Posted on 05/16/2002 9:02:15 AM PDT by alancarp

Introduction:

As a physician who still sees patients on a regular basis I have a keen interest in developing cures for diseases that plague so many of my patients. We all have family members who suffer from disease and we all hope for a cure. I have remained an avid supporter of the NIH and am pleased to have taken an active role in doubling the funding for the NIH so that we can find cures.

Scientists have announced that they are working to clone human beings. Today, you will hear testimony from one such researcher. The complete ban on human cloning that passed the House last July, was supported by a wide bipartisan margin, 265-162. It was supported by liberals, progressives, conservatives, pro-life and pro-choice members, and many supporters of embryo stem cell research. Clearly, the support for a complete ban on human cloning has had broad support. Why is this so?

Because human cloning is a threat to society. Human cloning moved from science fiction to reality when researchers in 1997 cloned Dolly the sheep. For the first time we have the power to redesign human beings at a basic level. Human cloning is not about procreation, it is about baby manufacture. It does not produce a child with two parents, it creates a duplicate of a human being. Human cloning is not a reproductive right, it is about eugenics and depriving children of their genetic individuality. No one has the right to alter the human species in such a fundamental way. No one has the right to turn human procreation into baby manufacture, and no one has the right to create children to their own specifications.

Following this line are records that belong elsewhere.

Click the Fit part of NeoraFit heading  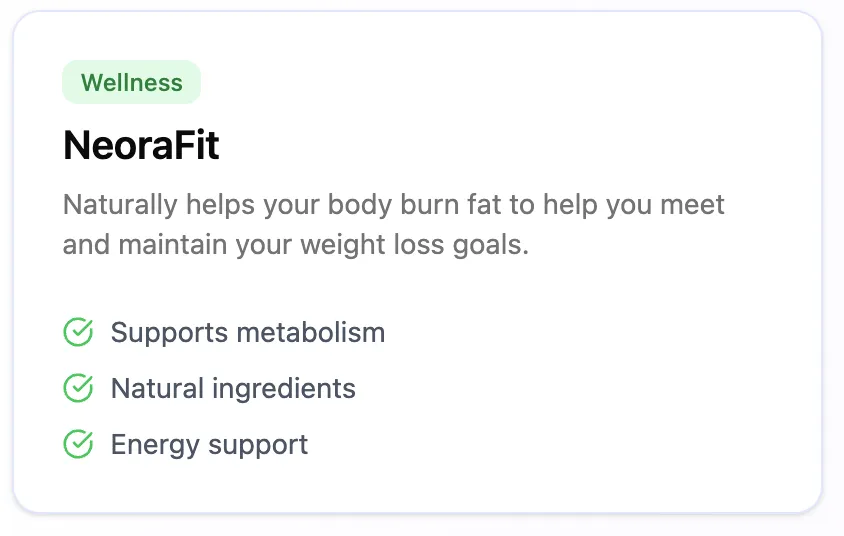click(x=200, y=146)
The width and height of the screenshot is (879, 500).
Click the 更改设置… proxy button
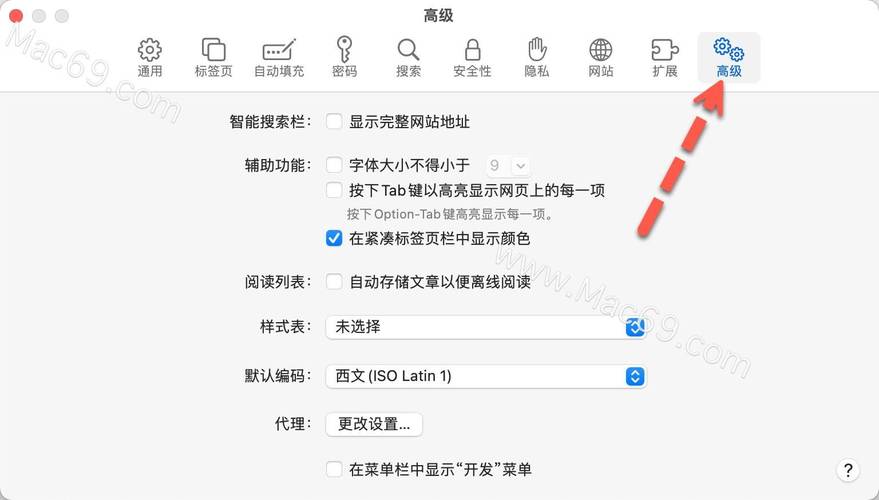click(374, 424)
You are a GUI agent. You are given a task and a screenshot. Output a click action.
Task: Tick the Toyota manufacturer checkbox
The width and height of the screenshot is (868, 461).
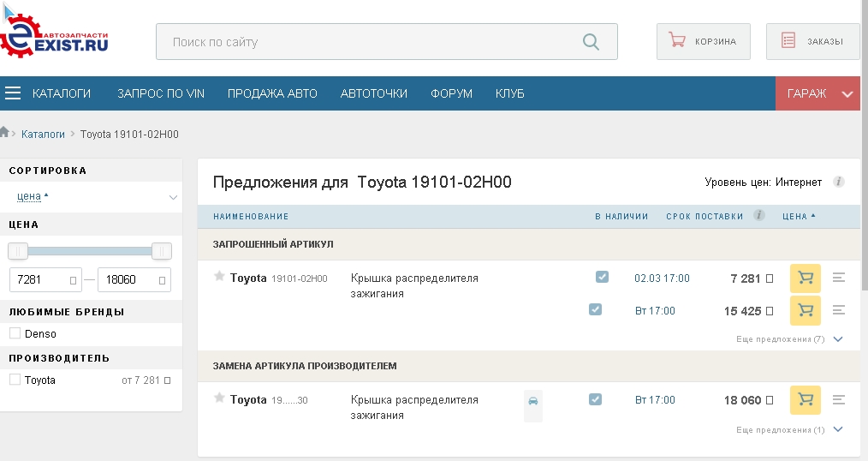[x=15, y=380]
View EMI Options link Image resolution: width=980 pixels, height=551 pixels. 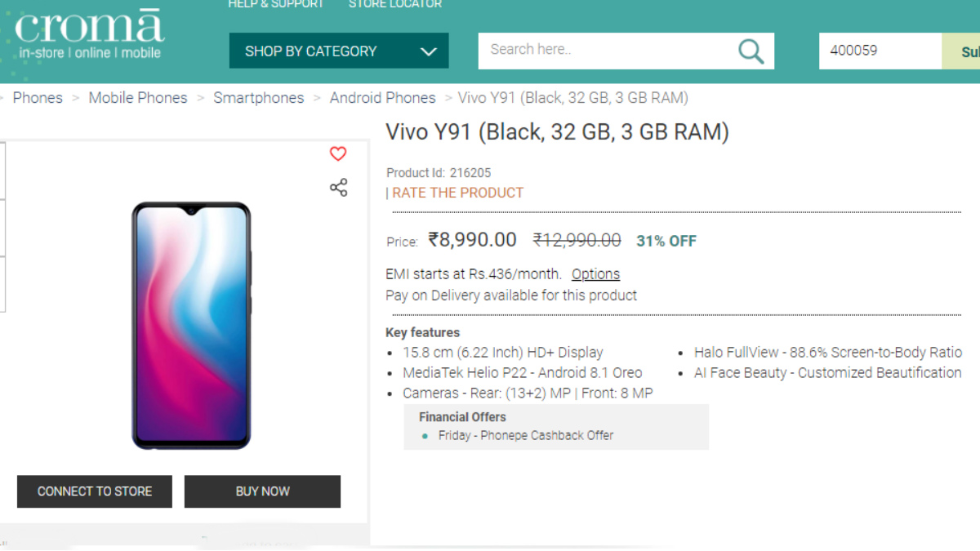coord(595,273)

Some have been making highly inflated claims about the cures that will come and creating hope in those suffering from disease. About nine years ago, when I was practicing medicine full-time we heard from many of these same advocates, at that time they were telling us of the great cures that are just around the corner if we only use aborted fetuses. Hopes were raised so high in so many of these patients and their families, only to be let down when those experiments proved dismal failures. We are, I am afraid, repeating history with the cloning debate. Many scientists are again using these patients in a public relations battle to garner approval for research that most Americans find objectionable. As a doctor who has, and still treats, many patients suffering from these diseases I am outraged about how these patients have been used.

How does cloning work?

Human cloning is asexual, and does not use a sperm to fertilization an egg thus joining the DNA from male and female. Rather, it involves a process called somatic cell nuclear transfer or nuclear transplantation, which has been used to clone sheep, mice, goats, cows, and cats. This occurs by removing the nucleus from a human body (or somatic) cell such as a skin cell and inserting it into a woman’s egg that has had its nucleus removed. The nucleus contains the DNA or genes that defines what makes us each genetically unique. By putting this somatic cell nucleus into the egg and stimulating it, we are thus making a cloned embryo, a genetic copy of the DNA donor.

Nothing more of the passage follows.